Robôs que desempenham tarefas dentro de casa e auxiliam funcionários de uma empresa já são realidade em grande parte do mundo. A expectativa é que cada dia mais os robôs sejam integrados à nossa forma de viver. Em breve um robô vai lhe entregar a pizza de domingo.

Na Alemanha esse serviço já está funcionando e a pizzaria é uma rede que atua no Brasil. Mas isso é pouco: logo essa pizza será resultado de um processo totalmente automatizado. Se você acha que esse cenário pertence à ficção, ou que vai demorar muitos anos até que se torne realidade, pesquise sobre a Americana Zume Pizza. Situada no Vale do Silício, a casa entrega comida feita por robôs, e o melhor de tudo é que os consumidores da Califórnia têm adorado a novidade.

Especialistas afirmam que estamos vivendo a quarta Revolução Industrial. Muita gente está preocupada com o futuro do trabalhador, com medo de que as máquinas substituam o lugar do homem. O desenvolvimento tecnológico criou robôs capazes de responder comandos, podendo aprender tarefas e até emular sentimentos, então seria real esse temor?

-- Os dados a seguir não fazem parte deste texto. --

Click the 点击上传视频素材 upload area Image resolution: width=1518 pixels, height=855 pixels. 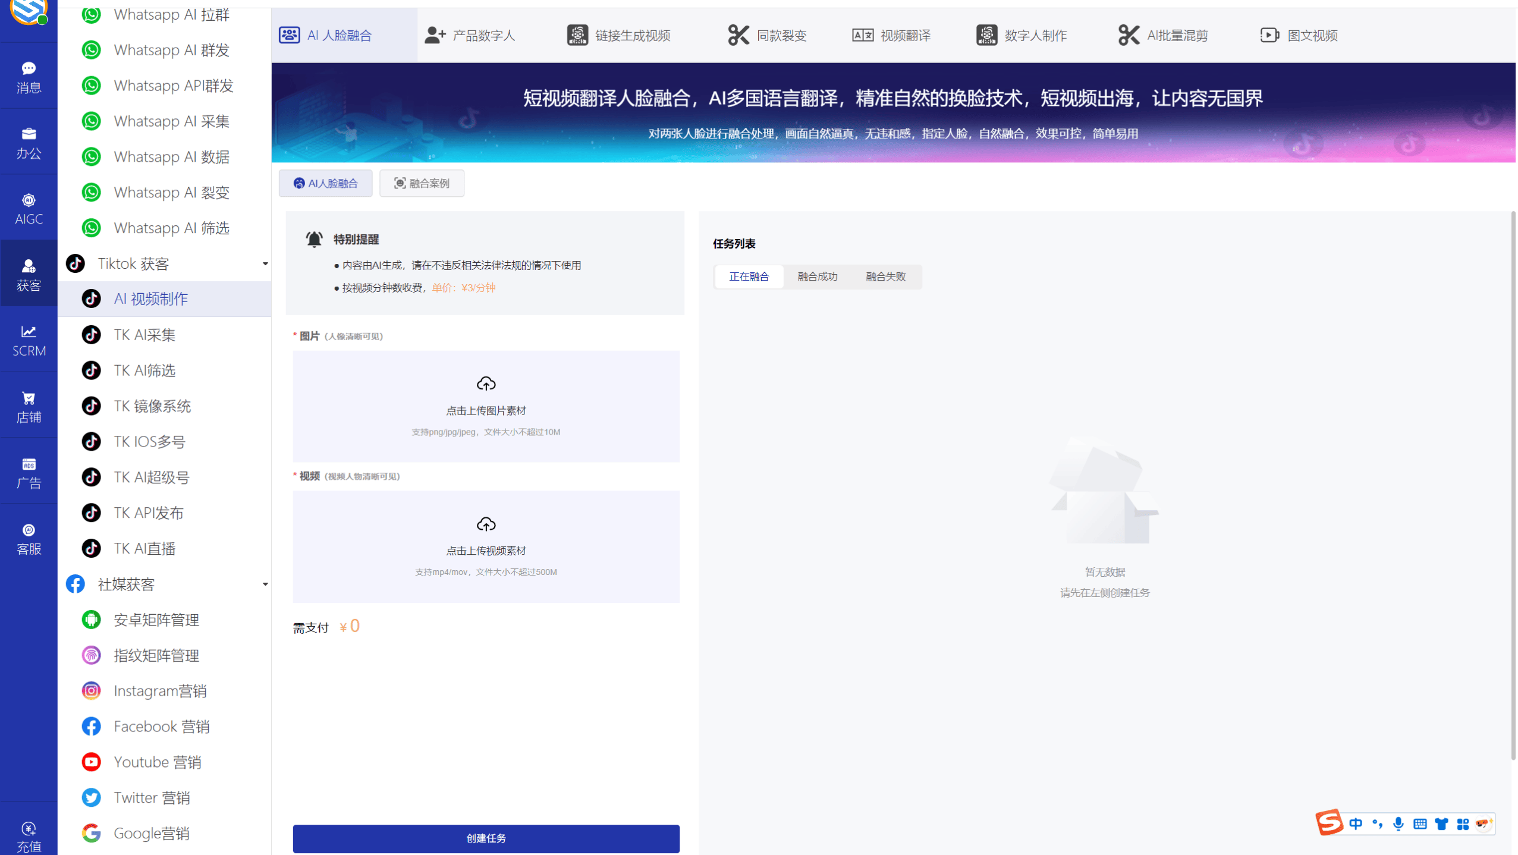(x=485, y=546)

Algumas profissões podem ser e talvez serão substituídas, mas um computador só pode aprender aquilo que lhe é ensinado, e esse conhecimento só será possível de ser absorvido se um ser humano ensinar.

Na mesma proporção em que certos tipos de serviços são extintos, abrem-se novas oportunidades. Um bom exemplo foi a extinção dos datilógrafos, que rapidamente foi suprida por outros tipos de atividades, como a dos programadores, web designers e muitas outras, graças à própria evolução que extinguiu a profissão dos datilógrafos.

Ao invés de escritórios cheios de telefonistas, uma central totalmente digital permite ligações instantâneas a qualquer lugar do mundo, porém, elas precisam de técnicos especializados para que o bom funcionamento seja garantido.

Seguindo no ramo das telecomunicações, os computadores já invadem o mundo do telemarketing. Isso seria o fim dos atendentes? Pode ser que sim. Mas isso não é de todo ruim, pois é uma profissão altamente desgastante mentalmente, o que acaba danificando também a saúde física do trabalhador. Então uma inteligência artificial bem treinada pode render muito mais que um ser humano, por não sofrer esse desgaste, além de poder ser mais ágil na realização dos processos.

Hoje já são incontáveis marcas e empresas que usam uma forma de automação no contato com o cliente. Desde lugares com pouquíssimos funcionários, até gigantes multinacionais que giram bilhões em economias mundo afora. Em boa parte dos casos, isso gera satisfação maior com esse serviço automatizado, ditando uma tendência que deve ser seguida mais e mais.

Robôs podem roubar empregos?

Imediatamente a resposta pode parecer que será afirmativa, mas o ideal é que não seja. Por já estar inserido no ambiente da empresa, um funcionário humano pode ser treinado até para a manutenção e alimentação da inteligência artificial. Ele será um profissional mais preparado, especializado e rentável.

O medo de robôs dominarem o mundo e escravizarem a humanidade pertence a obras de ficção. Os avanços tecnológicos não têm o objetivo de substituir e subjugar o homem e sim são passos importantes no auxílio e desenvolvimento da nossa vida de maneira geral.

“Ao passo que a inteligência artificial irá eliminar alguns empregos, uma demanda por novas habilidades humanas está surgindo”.